BREAKING: Judge Dr. Kircher resigns from Unified Patent Court’s Mannheim Local Division and is succeeded by Judge Sender

The Unified Patent Court (UPC) is a major success story, and it is remarkable to what extent even very senior judges (such as presiding judges of regional appeals courts) volunteer to serve as side judges on UPC first-instance panels. But this is not for everyone, and there have been a (very) few resignations to date.

Today the UPC announced that Judge Tobias Sender will be sworn in on September 1, 2025 (next Monday) as a new judge of the Mannheim Local Division (LD), replacing Judge Dr. Holger Kircher, who resigned in accordance with Art. 9(1) of the UPC Statute.

We noted on LinkedIn last month that Presiding Judge Dr. Kircher succeeded Presiding Judge Andreas Voss (“Voß” in German) on the 6a Senate (patent and antitrust division) of the Oberlandesgericht Karlsruhe (Karlsruhe Higher Regional Court), to which all Mannheim patent and antitrust decisions are appealed. On that occasion we described Judge Dr. Kircher as follows:

There is probably no patent judge anywhere in the world who understands radio frequency technologies and some other types of technology as well as Judge Dr. Kircher. He has repeatedly impressed everyone with his grasp of technical issues, giving short shrift to lawyers trying to mislead him on technical questions. He’s rhetorically very strong, speaking freely at a level that many politicians don’t attain even with the help of a teleprompter. But he is also notorious for sometimes taking rather strong, novel and unexpected positions on the law, such as when he said in a Nokia-HTC case that one claim of a patent could be held against another claim as prior art or when he obligated Microsoft to withdraw its nullity complaint (revocation action) against a Motorola patent-in-suit as a precondition to entertaining any FRAND defense. All in all, he’s unique and always very interesting to listen to (great to follow if one doesn’t depend on his decisions).

Judge Dr. Kircher was until recently spending far more time on the Mannheim Regional Court than the UPC’s Mannheim LD, where Presiding Judge Prof. Peter Tochtermann was typically joined by Judge Dirk Boettcher (“Böttcher” in German) plus a non-German legally qualified judge (and, as needed, a technically qualified judge).

At this stage of his career, he may have considered it a better and bigger opportunity to be a full-time presiding judge at an appeals court, or the appeals court may not have been prepared to let him divide his time between two courts. Be that as it may, both the UPC and Judge Dr. Kircher will do well.

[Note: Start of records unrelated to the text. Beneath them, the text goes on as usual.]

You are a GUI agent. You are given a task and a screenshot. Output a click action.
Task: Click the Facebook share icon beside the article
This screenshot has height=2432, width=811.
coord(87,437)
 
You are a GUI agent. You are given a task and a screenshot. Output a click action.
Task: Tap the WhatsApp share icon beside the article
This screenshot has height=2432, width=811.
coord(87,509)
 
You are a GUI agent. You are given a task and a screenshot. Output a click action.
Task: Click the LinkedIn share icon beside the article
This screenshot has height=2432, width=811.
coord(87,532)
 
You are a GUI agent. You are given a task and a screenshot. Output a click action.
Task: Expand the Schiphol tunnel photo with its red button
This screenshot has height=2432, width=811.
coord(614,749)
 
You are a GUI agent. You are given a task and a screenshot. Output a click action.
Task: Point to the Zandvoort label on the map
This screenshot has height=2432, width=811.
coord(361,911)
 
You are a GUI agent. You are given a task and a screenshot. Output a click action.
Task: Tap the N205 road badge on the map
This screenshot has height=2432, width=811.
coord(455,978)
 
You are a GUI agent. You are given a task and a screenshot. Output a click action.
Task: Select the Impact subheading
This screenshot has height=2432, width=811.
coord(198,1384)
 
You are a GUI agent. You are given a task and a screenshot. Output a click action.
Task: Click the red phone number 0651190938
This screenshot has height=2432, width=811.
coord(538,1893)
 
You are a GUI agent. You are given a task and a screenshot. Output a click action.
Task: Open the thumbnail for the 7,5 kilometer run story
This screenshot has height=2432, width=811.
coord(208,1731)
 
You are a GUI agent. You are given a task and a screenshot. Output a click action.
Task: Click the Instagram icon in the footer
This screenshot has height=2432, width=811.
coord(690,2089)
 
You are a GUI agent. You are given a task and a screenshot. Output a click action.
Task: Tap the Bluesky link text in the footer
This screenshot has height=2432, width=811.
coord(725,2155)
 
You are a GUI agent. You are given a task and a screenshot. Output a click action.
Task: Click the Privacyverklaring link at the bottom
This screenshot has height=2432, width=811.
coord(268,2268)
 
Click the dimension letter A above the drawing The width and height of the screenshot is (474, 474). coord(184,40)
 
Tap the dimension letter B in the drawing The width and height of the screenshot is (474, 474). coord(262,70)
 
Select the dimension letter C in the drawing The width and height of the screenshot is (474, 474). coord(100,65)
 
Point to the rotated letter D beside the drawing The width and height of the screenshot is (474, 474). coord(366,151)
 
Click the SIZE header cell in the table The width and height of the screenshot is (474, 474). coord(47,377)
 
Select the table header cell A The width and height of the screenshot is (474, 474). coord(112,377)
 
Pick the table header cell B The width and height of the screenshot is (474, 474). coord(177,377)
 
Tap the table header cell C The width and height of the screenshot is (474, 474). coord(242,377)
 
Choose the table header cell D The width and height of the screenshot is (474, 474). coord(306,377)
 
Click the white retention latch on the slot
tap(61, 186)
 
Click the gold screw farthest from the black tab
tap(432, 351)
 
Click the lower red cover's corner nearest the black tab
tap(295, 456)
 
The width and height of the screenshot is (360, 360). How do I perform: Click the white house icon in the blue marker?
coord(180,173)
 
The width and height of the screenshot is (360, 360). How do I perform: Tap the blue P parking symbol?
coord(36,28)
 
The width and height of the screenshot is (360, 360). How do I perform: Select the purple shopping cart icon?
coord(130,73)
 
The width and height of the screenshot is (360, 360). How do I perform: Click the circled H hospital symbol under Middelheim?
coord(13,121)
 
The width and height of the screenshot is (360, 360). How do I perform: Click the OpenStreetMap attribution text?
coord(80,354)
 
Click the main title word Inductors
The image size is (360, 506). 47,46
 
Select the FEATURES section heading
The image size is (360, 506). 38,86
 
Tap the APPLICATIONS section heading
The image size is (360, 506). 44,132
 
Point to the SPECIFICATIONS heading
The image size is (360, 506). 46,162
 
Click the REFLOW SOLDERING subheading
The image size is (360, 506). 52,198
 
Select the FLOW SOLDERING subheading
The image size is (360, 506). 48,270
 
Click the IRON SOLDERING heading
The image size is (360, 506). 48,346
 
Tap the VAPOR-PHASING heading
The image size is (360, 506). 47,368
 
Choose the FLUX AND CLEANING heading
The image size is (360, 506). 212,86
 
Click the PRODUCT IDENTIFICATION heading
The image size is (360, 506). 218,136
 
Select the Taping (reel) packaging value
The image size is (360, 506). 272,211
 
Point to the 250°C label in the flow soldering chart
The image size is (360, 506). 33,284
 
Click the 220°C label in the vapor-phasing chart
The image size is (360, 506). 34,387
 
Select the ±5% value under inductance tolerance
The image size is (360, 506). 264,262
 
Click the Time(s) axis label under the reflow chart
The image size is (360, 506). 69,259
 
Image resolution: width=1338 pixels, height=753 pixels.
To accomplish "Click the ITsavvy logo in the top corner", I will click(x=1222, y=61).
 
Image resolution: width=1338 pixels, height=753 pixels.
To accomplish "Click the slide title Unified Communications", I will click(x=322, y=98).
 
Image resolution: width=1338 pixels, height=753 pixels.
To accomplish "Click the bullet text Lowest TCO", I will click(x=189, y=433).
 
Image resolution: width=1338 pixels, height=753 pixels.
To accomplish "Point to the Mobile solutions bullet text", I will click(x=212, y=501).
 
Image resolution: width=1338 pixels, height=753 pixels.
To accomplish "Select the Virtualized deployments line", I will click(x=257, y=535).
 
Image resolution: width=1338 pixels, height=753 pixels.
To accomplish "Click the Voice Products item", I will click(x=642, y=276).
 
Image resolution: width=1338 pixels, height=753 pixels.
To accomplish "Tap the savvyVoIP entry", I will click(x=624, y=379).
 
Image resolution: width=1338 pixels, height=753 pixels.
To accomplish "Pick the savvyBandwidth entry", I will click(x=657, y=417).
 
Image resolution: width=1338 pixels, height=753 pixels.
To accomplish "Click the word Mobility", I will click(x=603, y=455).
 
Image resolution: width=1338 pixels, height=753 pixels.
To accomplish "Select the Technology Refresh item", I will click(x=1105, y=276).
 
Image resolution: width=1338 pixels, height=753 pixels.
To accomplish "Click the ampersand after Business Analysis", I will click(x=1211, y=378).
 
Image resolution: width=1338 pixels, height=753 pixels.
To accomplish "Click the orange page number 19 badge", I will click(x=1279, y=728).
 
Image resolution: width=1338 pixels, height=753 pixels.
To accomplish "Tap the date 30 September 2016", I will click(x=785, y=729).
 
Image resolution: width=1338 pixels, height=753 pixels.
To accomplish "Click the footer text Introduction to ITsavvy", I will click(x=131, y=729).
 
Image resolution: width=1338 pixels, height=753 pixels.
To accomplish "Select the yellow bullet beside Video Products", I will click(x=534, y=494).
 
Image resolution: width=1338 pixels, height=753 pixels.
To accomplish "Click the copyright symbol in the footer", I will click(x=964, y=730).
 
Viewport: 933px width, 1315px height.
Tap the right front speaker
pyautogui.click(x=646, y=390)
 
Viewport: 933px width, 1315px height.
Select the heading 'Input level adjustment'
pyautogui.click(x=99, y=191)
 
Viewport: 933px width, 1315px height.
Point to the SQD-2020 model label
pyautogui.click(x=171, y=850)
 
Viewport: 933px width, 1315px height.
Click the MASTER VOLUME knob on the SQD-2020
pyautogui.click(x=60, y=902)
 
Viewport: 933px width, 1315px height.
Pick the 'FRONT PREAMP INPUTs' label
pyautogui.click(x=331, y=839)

Judge Sender is from the Mannheim talent pool, and like other German patent judges such as Presiding Judge Dr. Matthias Zigann, spent some time as a legal advisor to the Bundesgerichtshof’s (Federal Court of Justice) 10th Civil Senate (the highest panel in Germany for patent cases).

The UPC’s German divisions have become so popular that they must staff up. Hopefully Judge Sender will be able to devote more of his time to the UPC than Judge Dr. Kircher before him.